Regarding neural network training, I think we are all guilty of doing this: we choose our batch sizes as powers of 2, that is, 64, 128, 256, 512, 1024, and so forth. (Here, the batch size refers to the number of training examples in each minibatch when we train a neural network with backpropagation via a stochastic gradient descent-based optimization algorithm.)

Allegedly, we do this out of habit and because it’s a standard convention. This is because we were once told that choosing batch sizes as powers of 2 helps improve the training efficiency from a computational perspective.

There are some valid theoretical justifications for this, but how does it pan out in practice? We had some discussions about that in the last couple of days, and here I want to write down some of the take-aways so I can reference them in the future. I hope you’ll find this helpful as well!

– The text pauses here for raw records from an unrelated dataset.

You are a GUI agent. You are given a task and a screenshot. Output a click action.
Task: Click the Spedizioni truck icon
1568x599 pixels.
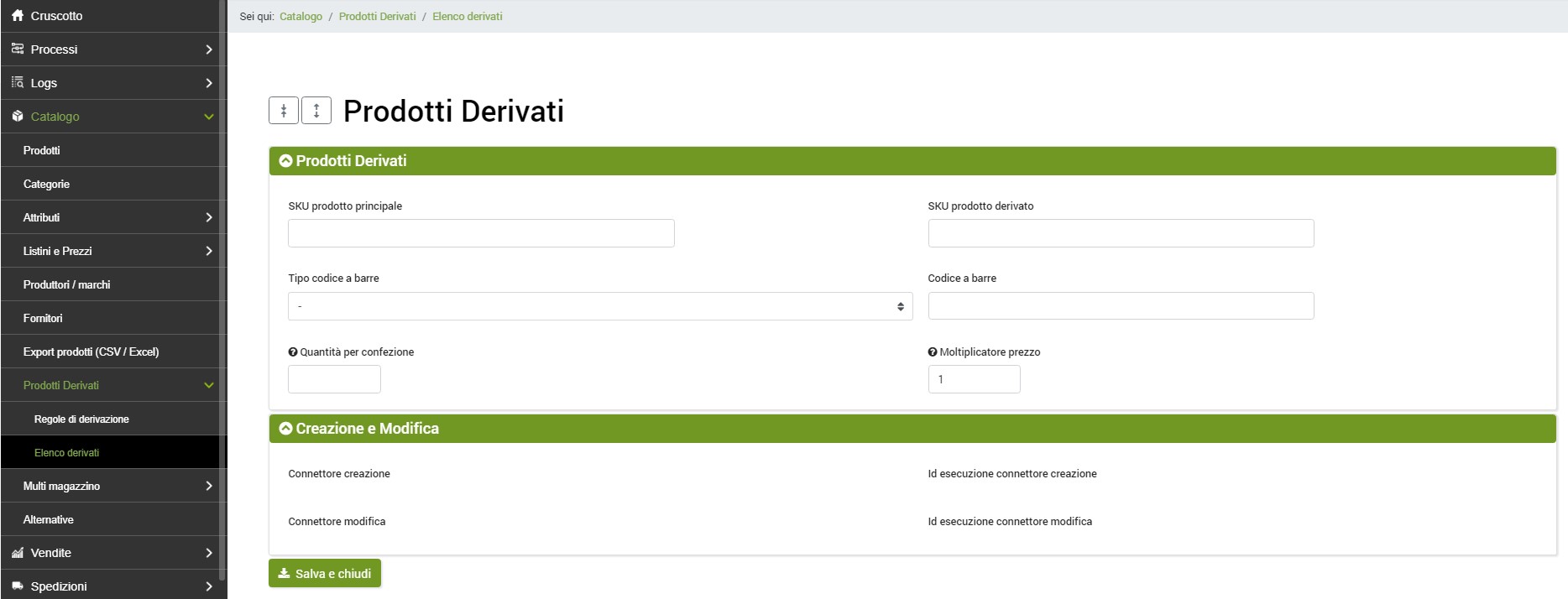tap(18, 586)
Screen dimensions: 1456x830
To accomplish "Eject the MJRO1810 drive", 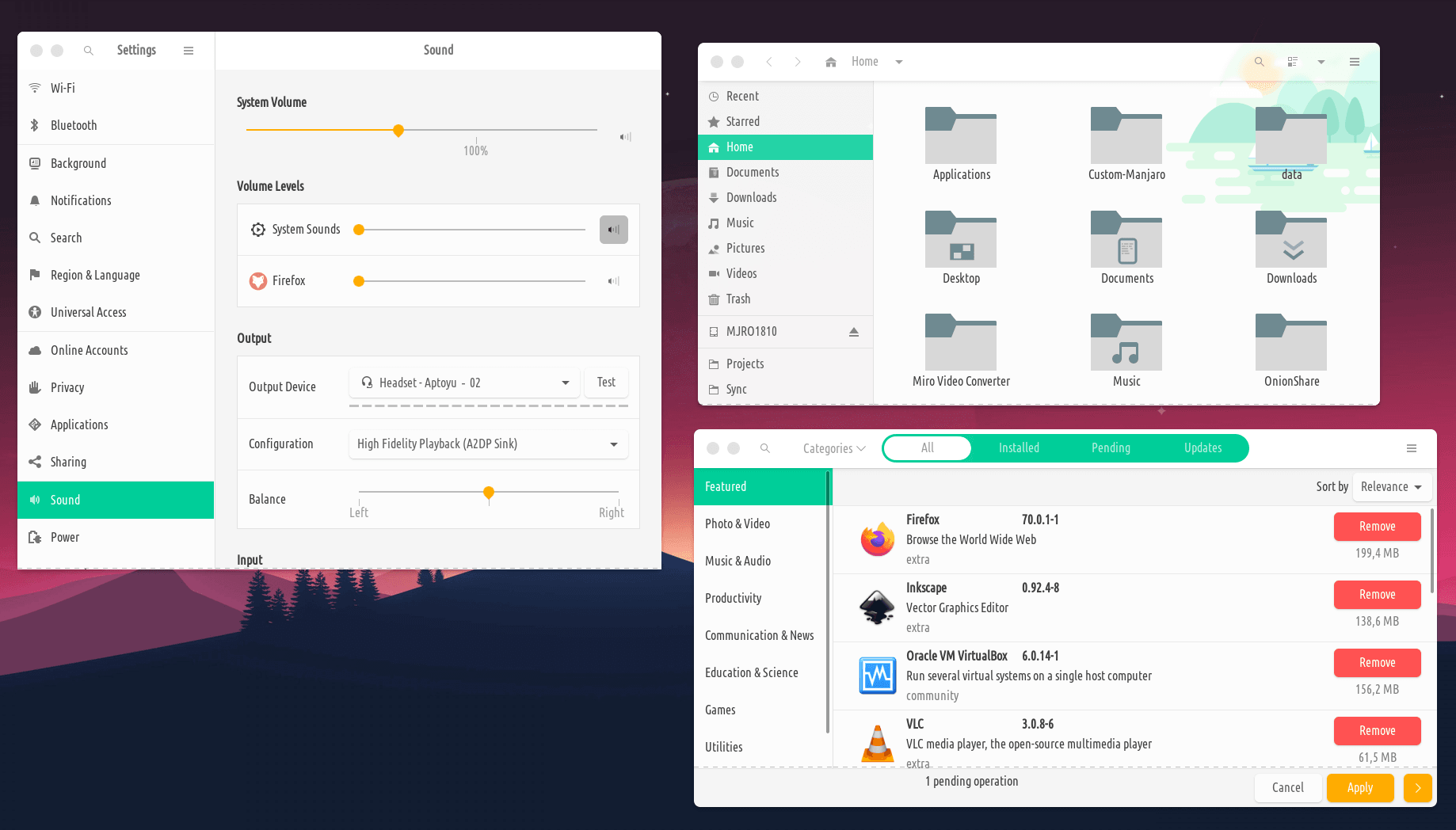I will [x=854, y=332].
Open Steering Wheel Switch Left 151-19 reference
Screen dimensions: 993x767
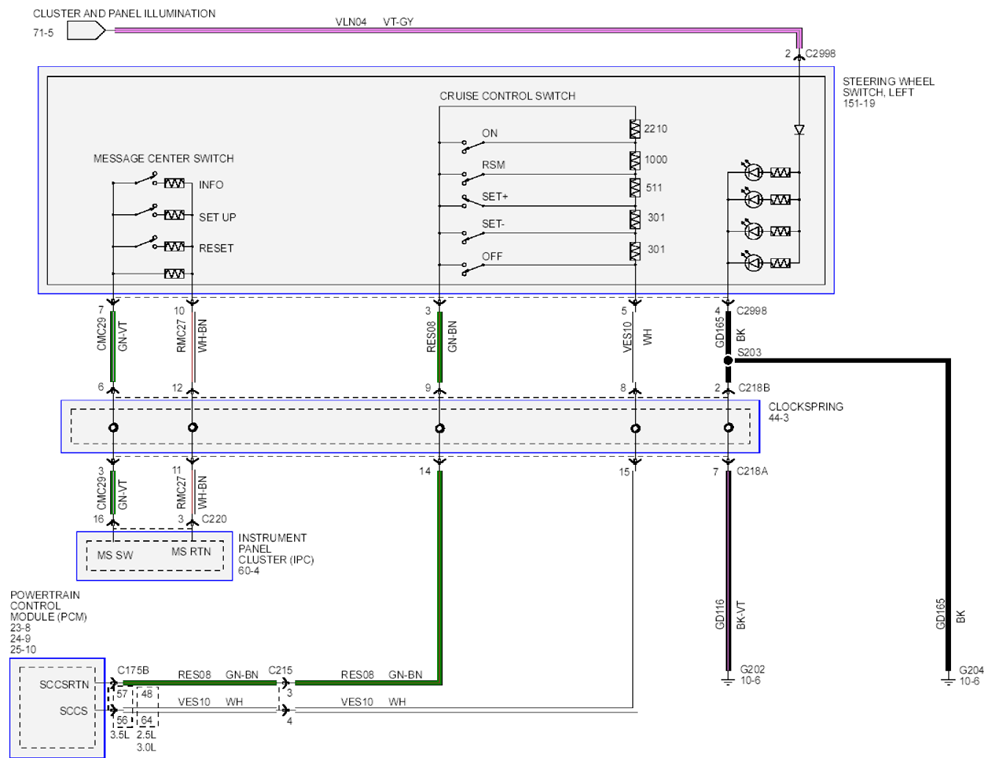(888, 92)
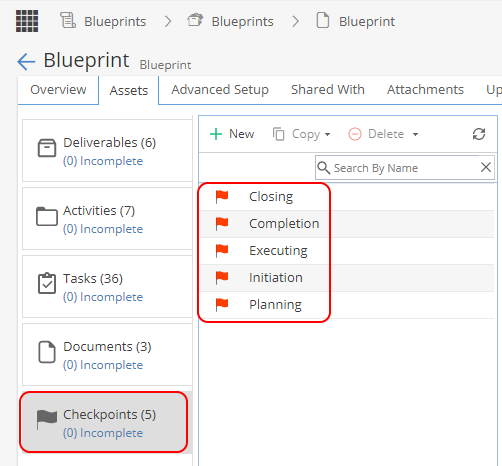The width and height of the screenshot is (502, 466).
Task: Select the Completion checkpoint row
Action: tap(347, 224)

The Main Ideas and Theories Behind It

Before we look at hands-on benchmark results, let’s briefly go over the main ideas behind choosing batch sizes as powers of 2. The following two subsections will briefly highlight the two main arguments: memory alignment and floating-point efficiency.

Memory Alignment

One of the main arguments for choosing batch sizes as powers of 2 is that CPU and GPU memory architectures are organized in powers of 2. Or, more precisely, there is the concept of a memory page, which is essentially a contiguous block of memory. If you are using macOS or Linux, you can check the page size by executing getconf PAGESIZE in the terminal, which should return a number that is a power of 2.

The idea is to fit one or multiple batches neatly onto one page to aid parallel processing in GPUs. Or in other words, we choose batch sizes of 2 for better memory alignment. This is analogous (and probably inspired by) choosing power-of-two textures when working with OpenGL and DirectX in video game development and graphics design.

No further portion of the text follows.